The governor is commander-in-chief of "the army and navy of the State, and of the militia" (the Maine National Guard) except when under federal control. The governor generally has the power appoint civil, military, and judicial officers (aside from probate judges and justices of the peace) subject to confirmation by the Legislature unless the Maine Constitution or a statute has provided another means of appointment. He or she also has the power to grant pardons, reprieves, and commutations except in cases of impeachment. This clemency power also includes juvenile offenses.

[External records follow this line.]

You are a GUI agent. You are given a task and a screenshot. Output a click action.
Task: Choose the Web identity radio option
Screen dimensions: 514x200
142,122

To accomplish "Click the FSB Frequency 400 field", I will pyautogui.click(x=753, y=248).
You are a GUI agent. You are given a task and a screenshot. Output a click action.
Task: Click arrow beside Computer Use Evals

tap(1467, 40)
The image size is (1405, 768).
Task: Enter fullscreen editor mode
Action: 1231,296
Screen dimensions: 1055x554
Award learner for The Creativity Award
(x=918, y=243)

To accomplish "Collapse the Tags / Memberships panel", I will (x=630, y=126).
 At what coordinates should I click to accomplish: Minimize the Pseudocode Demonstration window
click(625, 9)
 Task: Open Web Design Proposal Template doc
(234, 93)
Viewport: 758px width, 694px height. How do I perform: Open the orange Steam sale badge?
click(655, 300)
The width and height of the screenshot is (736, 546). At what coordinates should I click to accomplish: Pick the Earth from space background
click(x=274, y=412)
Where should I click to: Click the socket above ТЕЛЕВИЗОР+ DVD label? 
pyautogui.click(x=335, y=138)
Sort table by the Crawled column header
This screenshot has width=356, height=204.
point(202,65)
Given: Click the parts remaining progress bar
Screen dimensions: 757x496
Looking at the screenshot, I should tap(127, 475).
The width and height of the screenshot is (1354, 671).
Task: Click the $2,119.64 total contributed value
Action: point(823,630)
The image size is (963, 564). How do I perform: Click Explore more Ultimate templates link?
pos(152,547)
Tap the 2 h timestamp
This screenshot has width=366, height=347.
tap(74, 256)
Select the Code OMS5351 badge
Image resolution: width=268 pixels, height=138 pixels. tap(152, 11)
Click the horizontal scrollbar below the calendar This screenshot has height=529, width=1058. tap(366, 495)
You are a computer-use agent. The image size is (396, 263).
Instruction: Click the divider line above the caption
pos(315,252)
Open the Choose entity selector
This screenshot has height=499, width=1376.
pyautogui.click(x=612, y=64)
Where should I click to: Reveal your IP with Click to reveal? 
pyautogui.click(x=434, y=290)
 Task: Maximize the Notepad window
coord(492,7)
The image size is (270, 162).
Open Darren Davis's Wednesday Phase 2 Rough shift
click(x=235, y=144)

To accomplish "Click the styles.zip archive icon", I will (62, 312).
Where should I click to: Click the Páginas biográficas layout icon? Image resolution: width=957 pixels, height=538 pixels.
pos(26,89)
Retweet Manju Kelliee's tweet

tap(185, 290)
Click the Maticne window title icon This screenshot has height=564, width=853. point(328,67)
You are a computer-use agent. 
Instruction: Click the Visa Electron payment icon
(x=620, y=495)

The Governor oversees the executive branch, which includes Maine's state agencies. His cabinet is often considered to be the state's commissioners, which are generally nominated by the governor but legally chosen by the Maine Legislature.
As of September 2011, the current cabinet is as follows:
|The LePage Cabinet|
|Commissioner of the Department of Administrative & Financial Services||H. Sawin Millett Jr.||2011|
|Commissioner of the Department of Agriculture||Walter E. Whitcomb||2011|
|Commissioner of the Department of Conservation||William Beardsley||2011|
|Commissioner of the Department of Corrections||Joseph Ponte||2011|
|Commissioner of the Department of Defense, Veterans and Emergency Management||John W. "Bill" Libby||2011|
|Commissioner of the Department of Economic and Community Development||George Gervais||2011|
|Commissioner of the Department of Education||Stephen Bowen||2011|
|Commissioner of the Department of Environmental Protection||Patricia Aho||2011|
|Commissioner of the Department of Health & Human Services||Mary Mayhew||2011|
|Commissioner of the Department of Inland Fisheries & Wildlife||Chandler Woodcock||2011|
|Commissioner of the Department of Marine Resources||Patrick C. Keliher||2011|
|Commissioner of the Department of Public Safety||John Morris||2011|
|Commissioner of the Department of Transportation||David Bernhardt||2011|
|Commissioner of the Department of Labor||Robert J. Wingaass||2011|
|Commissioner of the Department of Professional & Financial Regulation||Anne Head||2011|
|Director of the State Planning Office||Darryl Brown||2011|
Maine is one of six states that does not have an office of lieutenant governor. Under current law, if there is a vacancy in the office of governor, the president of the Maine Senate becomes governor. The current Senate president is Democrat Justin Alfond. 
The Blaine House in Augusta is the official governor’s mansion, and is located across the street from the Maine State House. It became the official residence in 1919, and is named for James G. Blaine, who once owned the mansion. It was declared a National Historic Landmark in 1964, and it was built by Captain James Hall in 1833.